7.2. Mitochondrial Transcription and Replication Machinery

The minimal proteins required for mtDNA transcription (e.g., POLRMT and mitochondrial transcription factor B (mtTFB)) and replication (POLG and POLG2) are embedded in the core region of nucleoids through their mtDNA-binding capabilities [13, 43, 62]. Due to the high degree of compaction in mtDNA, mitochondrial topoisomerase 1, found in the core region of mitochondrial nucleoids, is required during replication to ease torsional strain resulting from replication progression [62]. Additionally, POLRMT and mtTFB, located in the core region of nucleoids, are necessary for mitochondrial transcription [13, 62].

7.3. mtSSB

mtSSB is a 16-kDa protein that forms a tetramer and binds ssDNA with high affinity in a sequence-independent manner, thereby aiding DNA replication, recombination, and repair processes [64, 105]. Similar to TFAM, mtSSB is a major nucleoid-associated protein also involved in mtDNA/nucleoid distribution within the mitochondrial network [106]. Additionally, mtSSB influences mitochondrial biogenesis [105, 106], and its downregulation leads to increases in morphological alterations, such as fragmentation or elongation, of mitochondria [107].

7.4. Twinkle Helicase

Twinkle helicase is a nucleoid-associated protein found in the core region [66] and the only known mitochondrial helicase involved in unwinding mtDNA during the replication process, synthesis of the nascent D-loop strand, and completion of mtDNA replication [108, 109]. Decreases in Twinkle helicase concentration result in mtDNA depletion, whereas overexpression leads to increases in mtDNA copy number [109]. Many disease-causing mutations, including autosomal dominant progressive external opthalmoplegia, have been mapped to the Twinkle helicase gene, with mutation resulting in defects in OXPHOS and the onset of neuromuscular symptoms [109]. Twinkle helicase might also promote nucleoid attachment to membrane structures highly enriched in cholesterol, thereby providing a replication platform at ER-mitochondrial junctions [71].

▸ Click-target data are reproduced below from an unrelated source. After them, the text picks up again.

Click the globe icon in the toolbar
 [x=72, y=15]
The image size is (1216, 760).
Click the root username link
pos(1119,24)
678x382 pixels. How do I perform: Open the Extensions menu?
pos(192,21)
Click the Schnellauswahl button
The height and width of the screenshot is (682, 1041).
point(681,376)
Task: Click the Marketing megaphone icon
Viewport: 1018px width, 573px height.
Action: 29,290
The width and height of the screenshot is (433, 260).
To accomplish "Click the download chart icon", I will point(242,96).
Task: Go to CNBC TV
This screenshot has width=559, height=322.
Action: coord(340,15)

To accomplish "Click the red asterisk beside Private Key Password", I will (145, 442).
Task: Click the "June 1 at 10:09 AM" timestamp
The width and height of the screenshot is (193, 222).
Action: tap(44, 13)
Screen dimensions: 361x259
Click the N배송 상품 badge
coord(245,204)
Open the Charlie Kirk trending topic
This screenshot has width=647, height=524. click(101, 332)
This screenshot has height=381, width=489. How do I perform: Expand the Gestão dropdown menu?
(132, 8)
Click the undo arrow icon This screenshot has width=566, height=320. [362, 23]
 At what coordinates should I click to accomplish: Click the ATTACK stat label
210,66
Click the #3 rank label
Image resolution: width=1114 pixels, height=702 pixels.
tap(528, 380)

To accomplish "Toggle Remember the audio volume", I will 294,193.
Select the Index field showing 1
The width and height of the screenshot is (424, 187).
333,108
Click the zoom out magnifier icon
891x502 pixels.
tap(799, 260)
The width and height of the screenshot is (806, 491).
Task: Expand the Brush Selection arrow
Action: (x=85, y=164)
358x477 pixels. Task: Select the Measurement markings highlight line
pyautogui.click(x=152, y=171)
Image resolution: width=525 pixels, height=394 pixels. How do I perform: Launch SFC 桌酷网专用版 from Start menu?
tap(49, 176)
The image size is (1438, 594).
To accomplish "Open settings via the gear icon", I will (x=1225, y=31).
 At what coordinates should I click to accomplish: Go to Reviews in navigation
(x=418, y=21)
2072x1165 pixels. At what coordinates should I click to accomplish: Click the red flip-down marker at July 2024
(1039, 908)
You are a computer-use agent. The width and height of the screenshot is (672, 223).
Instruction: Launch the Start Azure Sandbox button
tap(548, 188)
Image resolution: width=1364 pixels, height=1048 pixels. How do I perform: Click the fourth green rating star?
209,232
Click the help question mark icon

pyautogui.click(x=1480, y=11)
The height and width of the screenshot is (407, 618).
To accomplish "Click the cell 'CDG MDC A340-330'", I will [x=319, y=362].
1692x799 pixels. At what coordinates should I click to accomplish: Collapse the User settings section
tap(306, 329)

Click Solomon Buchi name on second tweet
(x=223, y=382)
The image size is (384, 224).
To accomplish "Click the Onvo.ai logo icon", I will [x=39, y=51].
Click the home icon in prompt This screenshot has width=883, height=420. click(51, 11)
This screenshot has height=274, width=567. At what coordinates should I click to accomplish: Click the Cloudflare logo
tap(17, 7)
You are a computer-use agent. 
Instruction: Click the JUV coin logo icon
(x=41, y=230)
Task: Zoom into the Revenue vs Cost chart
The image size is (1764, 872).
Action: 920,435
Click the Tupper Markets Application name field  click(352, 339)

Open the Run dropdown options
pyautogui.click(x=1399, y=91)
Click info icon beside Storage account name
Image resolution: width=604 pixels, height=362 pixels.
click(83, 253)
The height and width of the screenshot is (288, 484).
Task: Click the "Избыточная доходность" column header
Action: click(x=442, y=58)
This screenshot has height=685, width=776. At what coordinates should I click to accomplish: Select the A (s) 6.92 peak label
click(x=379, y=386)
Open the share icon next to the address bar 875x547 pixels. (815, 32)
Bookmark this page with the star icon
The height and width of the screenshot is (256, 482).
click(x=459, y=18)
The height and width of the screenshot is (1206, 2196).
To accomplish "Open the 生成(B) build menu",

7.5. Mitochondrial ATPase AAA-Domain-Containing Proteins (AAA)

Several ATP-dependent proteases, including LONP1, ATP-dependent Clp protease ATP-binding subunit ClpX-like protein, and m-AAA protease, localize to the mitochondrial matrix [96] and are associated with the peripheral region of nucleoids [61, 96, 110]. Among these, LONP1 is a quality control enzyme that degrades oxidatively modified and misfolded proteins and also binds to specific regions of the mitochondrial genome, including ssDNA in both the LSP region and RNA produced from the LSP region [98]. Additionally, LONP1 might recognize oxidized TFAM or degrade unbound TFAM; alternatively, LONP1 can also remove TFAM from oxidatively modified DNA, to which TFAM binds with higher efficiency than it does unmodified DNA [98]. Although the triggers for LONP1-mediated TFAM degradation remain unclear, mitochondrial stress might activate LONP1 activity to initiate TFAM degradation and activate transcription in quiescent mtDNAs [98]. Interestingly, LONP1 expression decreases with age or exposure to chronic stress, possibly resulting in accumulation of oxidized proteins and disturbance of the nucleoid dynamics [111].

7.6. ATAD3

ATAD3A and the less abundant ATAD3B are protein paralogs that form heterohexamers or homohexamers with ATAD3A and extend from the inner membrane into the outer mitochondrial membrane [66, 112]. ATAD3 was discovered as an important membrane-bound mitochondrial ATPase [112]. Although ATAD3 appeared to be bound to the D-loop of mtDNA in nucleoid [75], subsequent experiments indicated that ATAD3 made direct contact with mtDNA but is among the nucleoid-associated proteins involved in connections between mitochondrial nucleoids and mitochondrial ribosomes [66, 93]. ATAD3 associates with ER-mitochondrial junctions and holds together Twinkle helicase-containing mammalian nucleoids attached to membrane structures highly enriched in cholesterol [71]. Therefore, ATAD3 also plays an important role in nucleoid positioning in human mitochondria, with altered ATAD3 expression disturbing mtDNA maintenance and replication [77].

7.7. Prohibitin

Prohibitin proteins (PHB1 and PHB2) are membrane-anchored molecular chaperones and protein stabilizers [67, 103]. In addition to pleiotropic functions, including apoptosis, in mitochondria, PHB1 is required for the organization and stability of mitochondrial nucleoids either through a TFAM-dependent or through a TFAM-independent pathway, in which it regulates nucleoid organization directly or through undefined nucleoid factors [113]. Several reports supported the notion that PHBs are important in mtDNA copy number regulation [103, 113].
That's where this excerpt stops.